This logic had a lineage and a name: “militant democracy,” a term first coined in 1935 by the political theorist Karl Loewenstein. A German-Jewish refugee from Nazi Germany, Loewenstein arrived in the United States convinced that totalitarian and democratic regimes could not coexist. It was the nature of fascists and communists, he wrote in widely read academic essays, to infiltrate democratic regimes, exploit their freedoms of the press and speech, and destroy them from within. Long before the first shots of World War II were fired, Loewenstein claimed that an existential struggle between democracy and its enemies was already engulfing the entire globe. To win, democracies had to reform themselves. They had to become “militant.”
The heart of militant democracy was the suspension of laws and rights. Because totalitarianism operated especially through subversion, Loewenstein wrote, democrats had to get over their “legalistic blindness” and recognize that “the mechanism of democracy is the Trojan horse by which the enemy enters the city.” Governments had to move aggressively to limit rights—preemptively—to those deemed dangerous. Freedom of movement, freedom of speech, and freedom of religion would all be suspended, and the crackdown enforced through the creation of new, anti-totalitarian secret police forces. For Loewenstein, loyalty to the state preceded any discussion of rights. Anyone who questioned political norms found themselves outside the sphere of the law. “Fire should be fought with fire,” he wrote in 1935.

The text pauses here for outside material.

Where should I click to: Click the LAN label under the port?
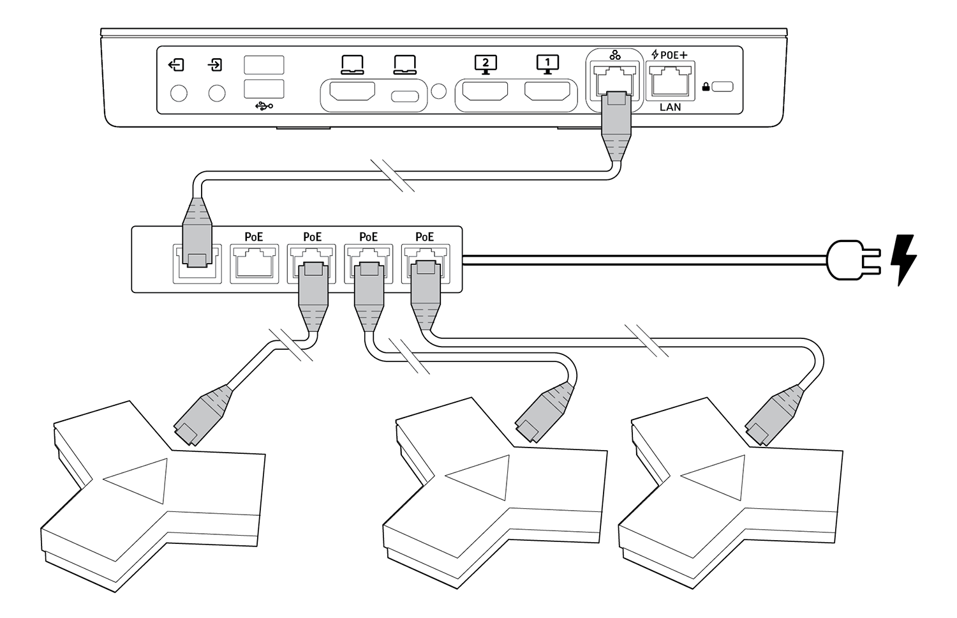click(670, 107)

Throughout the 1930s, Loewenstein’s ideas were largely confined to academia. But World War II propelled an otherwise fringe concept like militant democracy to the maintenance of American power. To anxious government officials, the writings of Loewenstein and scholars like him captured new wartime exigencies. They clarified why curbing—and even abolishing—rights did not undermine democratic freedom, but actually enhanced it. Theories like Loewenstein’s also linked external and internal threats and rendered them indistinguishable. Japanese American or Latin American communities were thus the same—no matter where their members were born, they were both emissaries of global danger and thus not entitled to legal status. As his way of thinking spread, Loewenstein took on a more active role in America’s militant democracy. In 1943, he was recruited as legal advisor to the Justice Department, a position from which he joined the CPD and helped coordinate its campaign of surveillance, arrests, and deportations.
While Loewenstein ultimately returned to academic life, militant democracy outlived World War II. In the cold war’s harsh early years, some politicians and scholars continued to insist that international conflicts required the suspension of some rights at home. (The West German supreme court, for example, relied on militant democracy to outlaw the Communist Party in 1957.) Yet it wasn’t until the attacks on September 11 and the beginning of the war on terror that these notions reasserted themselves in the United States as forcefully as they did during World War II. The revival of militant democracy in the first decade of the 21st century helped prepare the ground for the tragedy unfolding in Texas.